## SELECTED EXTRACT

--------------------------------

Jump to content
Want To Build A New Drying Rack..
8 replies to this topic
Posted 03 November 2009 - 06:13 PM
I saw on another site the use of pillow bearings. Looked real sturdy. My question is how to adapt a 3/4" od pipe to a square stock from a rotisiere motor to drive the thing. I am at a loss, do not know the terminology of what's needed. There must be a couple of people here that can describe items or point me to a catalog. Many thanks.....miles to go before I sleep...
Posted 03 November 2009 - 11:34 PM
You didn't say whether your pipe was metal or plastic. If it's plastic you can get an end cap for it and drill a hole that's just a little smaller than the width of the square end of your rotisserie. Then take a piece of square key stock the same size as the output shaft on the rotisserie and heat it just hot enough to slowly melt it's way through the round hole. Not so hot that it will leave you with a puddle of melted plastic. Just hot enough to push it's way through the hole. If your pipe is metal the procedure is pretty much the same. You will still drill a hole through the metal end cap and you will still need to push the key stock through the hole. Only this time the metal end cap will have to be heated cherry red and a vise or something sturdy to hold the end cap while you beat the key stock through. You will need a torch or some other heat source that's hot enough to do this. Hope this helps.
Edited by RayburnGuy, 03 November 2009 - 11:35 PM.
Posted 04 November 2009 - 12:32 AM
Welding would be my first choice but jb weld or epoxy would work fine
Posted 04 November 2009 - 10:36 AM
Seems he used a 5/8" solid rod stock, then had a 'hole' made it the tip for the square stock of the rotissiere. The pillow bearings I was looking at getting have 3/4" bore. Guess I better look at size of rod stock available. Or...use a pipe instead, where I can do this work at home.
Posted 04 November 2009 - 11:15 AM
I can send you a picture of the lure turner I made if you'd like Finlander. It's made of plywood, a piece of all thread and the motor out of a microwave. The all thread rod fits through holes drilled in the plywood and lubricated with Vaseline. No bearings at all. Works great for me.

--------------------------------

## Excerpts from a dataset
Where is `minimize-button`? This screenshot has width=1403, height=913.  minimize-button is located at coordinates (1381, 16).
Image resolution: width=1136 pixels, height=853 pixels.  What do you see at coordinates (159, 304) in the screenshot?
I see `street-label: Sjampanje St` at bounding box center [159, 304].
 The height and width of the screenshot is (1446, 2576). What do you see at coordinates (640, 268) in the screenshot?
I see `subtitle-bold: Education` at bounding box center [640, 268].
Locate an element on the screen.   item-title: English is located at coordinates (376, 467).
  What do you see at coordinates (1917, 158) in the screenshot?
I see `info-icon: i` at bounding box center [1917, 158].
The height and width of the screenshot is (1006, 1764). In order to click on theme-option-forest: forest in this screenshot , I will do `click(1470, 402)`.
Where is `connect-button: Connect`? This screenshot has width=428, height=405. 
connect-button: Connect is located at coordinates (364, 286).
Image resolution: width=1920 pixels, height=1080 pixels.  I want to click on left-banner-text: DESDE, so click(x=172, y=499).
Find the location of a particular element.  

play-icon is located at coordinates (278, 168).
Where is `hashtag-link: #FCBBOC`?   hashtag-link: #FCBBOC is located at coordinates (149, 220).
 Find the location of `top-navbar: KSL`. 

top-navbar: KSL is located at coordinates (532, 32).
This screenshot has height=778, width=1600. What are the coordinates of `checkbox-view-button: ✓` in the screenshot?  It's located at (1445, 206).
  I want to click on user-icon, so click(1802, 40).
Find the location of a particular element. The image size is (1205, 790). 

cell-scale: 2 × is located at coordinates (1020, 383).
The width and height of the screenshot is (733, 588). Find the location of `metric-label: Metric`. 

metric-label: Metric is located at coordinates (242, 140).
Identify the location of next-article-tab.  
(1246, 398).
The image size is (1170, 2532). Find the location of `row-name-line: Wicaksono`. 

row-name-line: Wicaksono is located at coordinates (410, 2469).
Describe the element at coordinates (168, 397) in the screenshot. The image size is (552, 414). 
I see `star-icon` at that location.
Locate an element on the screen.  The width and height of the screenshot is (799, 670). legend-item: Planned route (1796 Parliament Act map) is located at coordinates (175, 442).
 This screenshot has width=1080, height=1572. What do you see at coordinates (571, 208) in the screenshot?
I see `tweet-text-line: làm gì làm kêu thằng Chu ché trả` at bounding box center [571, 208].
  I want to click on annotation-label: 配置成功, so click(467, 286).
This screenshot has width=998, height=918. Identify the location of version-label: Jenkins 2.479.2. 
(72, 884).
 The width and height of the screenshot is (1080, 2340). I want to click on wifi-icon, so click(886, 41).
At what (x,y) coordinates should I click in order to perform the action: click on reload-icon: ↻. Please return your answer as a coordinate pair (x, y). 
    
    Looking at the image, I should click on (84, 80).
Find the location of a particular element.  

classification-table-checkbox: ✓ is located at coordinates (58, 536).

--------------------------------

## REQUIREMENT 1
Please copy the drying rack thread above word for word, between "Edited by RayburnGuy, 03" and "great for me.", inclusive.
## REQUIREMENT 2
In the drying rack thread, where did the motor for the plywood lure turner come from?

## WRITTEN SOLUTION 1
Edited by RayburnGuy, 03 November 2009 - 11:35 PM.
Posted 04 November 2009 - 12:32 AM
Welding would be my first choice but jb weld or epoxy would work fine
Posted 04 November 2009 - 10:36 AM
Seems he used a 5/8" solid rod stock, then had a 'hole' made it the tip for the square stock of the rotissiere. The pillow bearings I was looking at getting have 3/4" bore. Guess I better look at size of rod stock available. Or...use a pipe instead, where I can do this work at home.
Posted 04 November 2009 - 11:15 AM
I can send you a picture of the lure turner I made if you'd like Finlander. It's made of plywood, a piece of all thread and the motor out of a microwave. The all thread rod fits through holes drilled in the plywood and lubricated with Vaseline. No bearings at all. Works great for me.

## WRITTEN SOLUTION 2
It came out of a microwave.